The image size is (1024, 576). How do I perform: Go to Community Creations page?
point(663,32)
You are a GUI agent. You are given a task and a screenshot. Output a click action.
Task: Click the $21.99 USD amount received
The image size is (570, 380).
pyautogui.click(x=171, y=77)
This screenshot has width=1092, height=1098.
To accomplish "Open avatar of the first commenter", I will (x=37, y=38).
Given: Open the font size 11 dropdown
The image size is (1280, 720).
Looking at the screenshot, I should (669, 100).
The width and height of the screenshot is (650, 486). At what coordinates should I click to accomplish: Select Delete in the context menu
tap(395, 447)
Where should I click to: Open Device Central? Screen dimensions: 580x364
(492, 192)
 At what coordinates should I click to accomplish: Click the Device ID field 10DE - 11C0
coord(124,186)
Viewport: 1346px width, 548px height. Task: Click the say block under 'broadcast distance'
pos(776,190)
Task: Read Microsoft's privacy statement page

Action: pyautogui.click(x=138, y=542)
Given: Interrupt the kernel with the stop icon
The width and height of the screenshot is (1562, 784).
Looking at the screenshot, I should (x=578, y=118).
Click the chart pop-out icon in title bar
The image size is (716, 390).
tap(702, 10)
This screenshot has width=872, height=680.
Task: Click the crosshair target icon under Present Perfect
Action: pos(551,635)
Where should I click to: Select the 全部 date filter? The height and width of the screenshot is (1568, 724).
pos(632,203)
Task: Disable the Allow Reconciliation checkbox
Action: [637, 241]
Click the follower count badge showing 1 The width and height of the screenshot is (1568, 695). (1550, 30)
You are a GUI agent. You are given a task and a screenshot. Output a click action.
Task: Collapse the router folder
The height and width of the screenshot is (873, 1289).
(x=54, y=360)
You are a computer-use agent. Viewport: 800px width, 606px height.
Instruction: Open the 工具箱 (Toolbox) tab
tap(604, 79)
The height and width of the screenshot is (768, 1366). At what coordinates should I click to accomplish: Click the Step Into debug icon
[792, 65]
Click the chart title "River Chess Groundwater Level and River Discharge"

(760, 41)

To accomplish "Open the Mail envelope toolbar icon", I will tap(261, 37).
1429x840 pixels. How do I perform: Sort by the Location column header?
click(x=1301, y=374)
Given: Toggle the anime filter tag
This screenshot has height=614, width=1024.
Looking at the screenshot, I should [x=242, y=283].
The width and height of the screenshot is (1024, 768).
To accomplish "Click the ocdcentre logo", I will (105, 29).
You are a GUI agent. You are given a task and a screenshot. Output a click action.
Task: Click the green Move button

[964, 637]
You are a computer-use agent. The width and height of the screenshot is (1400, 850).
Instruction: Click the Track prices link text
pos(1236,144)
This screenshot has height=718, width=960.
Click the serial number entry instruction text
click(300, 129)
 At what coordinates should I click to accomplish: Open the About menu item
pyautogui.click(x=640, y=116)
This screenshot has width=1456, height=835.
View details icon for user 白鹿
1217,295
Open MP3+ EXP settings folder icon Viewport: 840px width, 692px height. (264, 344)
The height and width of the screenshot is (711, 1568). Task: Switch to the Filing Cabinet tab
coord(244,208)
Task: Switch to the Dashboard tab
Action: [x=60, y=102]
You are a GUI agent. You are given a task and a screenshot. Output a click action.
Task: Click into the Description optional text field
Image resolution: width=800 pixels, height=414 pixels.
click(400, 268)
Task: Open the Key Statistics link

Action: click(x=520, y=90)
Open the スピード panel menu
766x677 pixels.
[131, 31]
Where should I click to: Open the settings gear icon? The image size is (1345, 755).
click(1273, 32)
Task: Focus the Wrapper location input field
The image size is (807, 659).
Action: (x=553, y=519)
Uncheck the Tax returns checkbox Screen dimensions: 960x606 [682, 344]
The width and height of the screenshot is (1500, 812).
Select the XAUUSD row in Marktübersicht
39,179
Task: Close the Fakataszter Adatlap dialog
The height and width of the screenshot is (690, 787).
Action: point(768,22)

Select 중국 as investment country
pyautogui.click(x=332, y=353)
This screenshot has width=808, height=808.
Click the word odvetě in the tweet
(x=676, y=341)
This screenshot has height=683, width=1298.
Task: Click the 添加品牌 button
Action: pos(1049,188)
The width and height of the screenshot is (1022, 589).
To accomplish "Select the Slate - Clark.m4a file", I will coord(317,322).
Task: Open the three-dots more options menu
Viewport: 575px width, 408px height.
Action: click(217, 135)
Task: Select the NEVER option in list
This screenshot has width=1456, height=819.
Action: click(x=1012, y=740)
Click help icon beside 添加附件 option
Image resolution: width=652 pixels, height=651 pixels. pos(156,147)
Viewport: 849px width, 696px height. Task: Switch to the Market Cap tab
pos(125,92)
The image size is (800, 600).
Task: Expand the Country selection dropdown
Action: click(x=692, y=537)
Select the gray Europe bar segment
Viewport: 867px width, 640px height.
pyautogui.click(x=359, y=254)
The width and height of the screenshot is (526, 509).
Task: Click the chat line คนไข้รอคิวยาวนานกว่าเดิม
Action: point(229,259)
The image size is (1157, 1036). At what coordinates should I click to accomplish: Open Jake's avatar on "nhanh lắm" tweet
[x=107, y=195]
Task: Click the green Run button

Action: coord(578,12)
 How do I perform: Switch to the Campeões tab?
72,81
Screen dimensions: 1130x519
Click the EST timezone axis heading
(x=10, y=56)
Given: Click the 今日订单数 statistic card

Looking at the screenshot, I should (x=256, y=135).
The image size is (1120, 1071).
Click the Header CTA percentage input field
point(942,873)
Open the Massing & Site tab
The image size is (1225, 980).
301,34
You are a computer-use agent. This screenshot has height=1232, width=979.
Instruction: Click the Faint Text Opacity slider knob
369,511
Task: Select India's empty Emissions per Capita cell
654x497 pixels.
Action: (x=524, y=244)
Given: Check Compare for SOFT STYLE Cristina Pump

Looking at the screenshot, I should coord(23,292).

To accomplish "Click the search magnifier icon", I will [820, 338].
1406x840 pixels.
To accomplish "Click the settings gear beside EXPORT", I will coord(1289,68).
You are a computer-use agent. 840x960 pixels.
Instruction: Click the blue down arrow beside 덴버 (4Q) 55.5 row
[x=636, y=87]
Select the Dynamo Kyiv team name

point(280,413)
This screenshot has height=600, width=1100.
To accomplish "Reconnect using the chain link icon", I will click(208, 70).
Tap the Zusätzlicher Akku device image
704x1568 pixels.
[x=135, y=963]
++++++++++
#### [Assigned task]
In full and without alteration, output the listing.

#### [Solution to the problem]
The image size is (1024, 576). How do I perform: Go to Community Creations page?
point(663,32)
You are a GUI agent. You are given a task and a screenshot. Output a click action.
Task: Click the $21.99 USD amount received
The image size is (570, 380).
pyautogui.click(x=171, y=77)
This screenshot has width=1092, height=1098.
To accomplish "Open avatar of the first commenter", I will (x=37, y=38).
Given: Open the font size 11 dropdown
The image size is (1280, 720).
Looking at the screenshot, I should (669, 100).
The width and height of the screenshot is (650, 486). At what coordinates should I click to accomplish: Select Delete in the context menu
tap(395, 447)
Where should I click to: Open Device Central? Screen dimensions: 580x364
(492, 192)
 At what coordinates should I click to accomplish: Click the Device ID field 10DE - 11C0
coord(124,186)
Viewport: 1346px width, 548px height. Task: Click the say block under 'broadcast distance'
pos(776,190)
Task: Read Microsoft's privacy statement page

Action: pyautogui.click(x=138, y=542)
Given: Interrupt the kernel with the stop icon
The width and height of the screenshot is (1562, 784).
Looking at the screenshot, I should (x=578, y=118).
Click the chart pop-out icon in title bar
The image size is (716, 390).
tap(702, 10)
This screenshot has width=872, height=680.
Task: Click the crosshair target icon under Present Perfect
Action: pos(551,635)
Where should I click to: Select the 全部 date filter? The height and width of the screenshot is (1568, 724).
pos(632,203)
Task: Disable the Allow Reconciliation checkbox
Action: [637, 241]
Click the follower count badge showing 1 The width and height of the screenshot is (1568, 695). (1550, 30)
You are a GUI agent. You are given a task and a screenshot. Output a click action.
Task: Collapse the router folder
The height and width of the screenshot is (873, 1289).
(x=54, y=360)
You are a computer-use agent. Viewport: 800px width, 606px height.
Instruction: Open the 工具箱 (Toolbox) tab
tap(604, 79)
The height and width of the screenshot is (768, 1366). At what coordinates should I click to accomplish: Click the Step Into debug icon
[792, 65]
Click the chart title "River Chess Groundwater Level and River Discharge"

(760, 41)

To accomplish "Open the Mail envelope toolbar icon", I will tap(261, 37).
1429x840 pixels. How do I perform: Sort by the Location column header?
click(x=1301, y=374)
Given: Toggle the anime filter tag
This screenshot has height=614, width=1024.
Looking at the screenshot, I should [x=242, y=283].
The width and height of the screenshot is (1024, 768).
To accomplish "Click the ocdcentre logo", I will (105, 29).
You are a GUI agent. You are given a task and a screenshot. Output a click action.
Task: Click the green Move button

[964, 637]
You are a computer-use agent. The width and height of the screenshot is (1400, 850).
Instruction: Click the Track prices link text
pos(1236,144)
This screenshot has height=718, width=960.
Click the serial number entry instruction text
click(300, 129)
 At what coordinates should I click to accomplish: Open the About menu item
pyautogui.click(x=640, y=116)
This screenshot has width=1456, height=835.
View details icon for user 白鹿
1217,295
Open MP3+ EXP settings folder icon Viewport: 840px width, 692px height. (264, 344)
The height and width of the screenshot is (711, 1568). Task: Switch to the Filing Cabinet tab
coord(244,208)
Task: Switch to the Dashboard tab
Action: [x=60, y=102]
You are a GUI agent. You are given a task and a screenshot. Output a click action.
Task: Click into the Description optional text field
Image resolution: width=800 pixels, height=414 pixels.
click(400, 268)
Task: Open the Key Statistics link

Action: click(x=520, y=90)
Open the スピード panel menu
766x677 pixels.
[131, 31]
Where should I click to: Open the settings gear icon? The image size is (1345, 755).
click(1273, 32)
Task: Focus the Wrapper location input field
The image size is (807, 659).
Action: (x=553, y=519)
Uncheck the Tax returns checkbox Screen dimensions: 960x606 [682, 344]
The width and height of the screenshot is (1500, 812).
Select the XAUUSD row in Marktübersicht
39,179
Task: Close the Fakataszter Adatlap dialog
The height and width of the screenshot is (690, 787).
Action: point(768,22)

Select 중국 as investment country
pyautogui.click(x=332, y=353)
This screenshot has width=808, height=808.
Click the word odvetě in the tweet
(x=676, y=341)
This screenshot has height=683, width=1298.
Task: Click the 添加品牌 button
Action: pos(1049,188)
The width and height of the screenshot is (1022, 589).
To accomplish "Select the Slate - Clark.m4a file", I will coord(317,322).
Task: Open the three-dots more options menu
Viewport: 575px width, 408px height.
Action: click(217, 135)
Task: Select the NEVER option in list
This screenshot has width=1456, height=819.
Action: click(x=1012, y=740)
Click help icon beside 添加附件 option
Image resolution: width=652 pixels, height=651 pixels. pos(156,147)
Viewport: 849px width, 696px height. Task: Switch to the Market Cap tab
pos(125,92)
The image size is (800, 600).
Task: Expand the Country selection dropdown
Action: click(x=692, y=537)
Select the gray Europe bar segment
Viewport: 867px width, 640px height.
pyautogui.click(x=359, y=254)
The width and height of the screenshot is (526, 509).
Task: Click the chat line คนไข้รอคิวยาวนานกว่าเดิม
Action: point(229,259)
The image size is (1157, 1036). At what coordinates should I click to accomplish: Open Jake's avatar on "nhanh lắm" tweet
[x=107, y=195]
Task: Click the green Run button

Action: coord(578,12)
 How do I perform: Switch to the Campeões tab?
72,81
Screen dimensions: 1130x519
Click the EST timezone axis heading
(x=10, y=56)
Given: Click the 今日订单数 statistic card

Looking at the screenshot, I should (x=256, y=135).
The image size is (1120, 1071).
Click the Header CTA percentage input field
point(942,873)
Open the Massing & Site tab
The image size is (1225, 980).
301,34
You are a computer-use agent. This screenshot has height=1232, width=979.
Instruction: Click the Faint Text Opacity slider knob
369,511
Task: Select India's empty Emissions per Capita cell
654x497 pixels.
Action: (x=524, y=244)
Given: Check Compare for SOFT STYLE Cristina Pump

Looking at the screenshot, I should coord(23,292).

To accomplish "Click the search magnifier icon", I will [820, 338].
1406x840 pixels.
To accomplish "Click the settings gear beside EXPORT", I will coord(1289,68).
You are a computer-use agent. 840x960 pixels.
Instruction: Click the blue down arrow beside 덴버 (4Q) 55.5 row
[x=636, y=87]
Select the Dynamo Kyiv team name

point(280,413)
This screenshot has height=600, width=1100.
To accomplish "Reconnect using the chain link icon", I will click(208, 70).
Tap the Zusätzlicher Akku device image
704x1568 pixels.
[x=135, y=963]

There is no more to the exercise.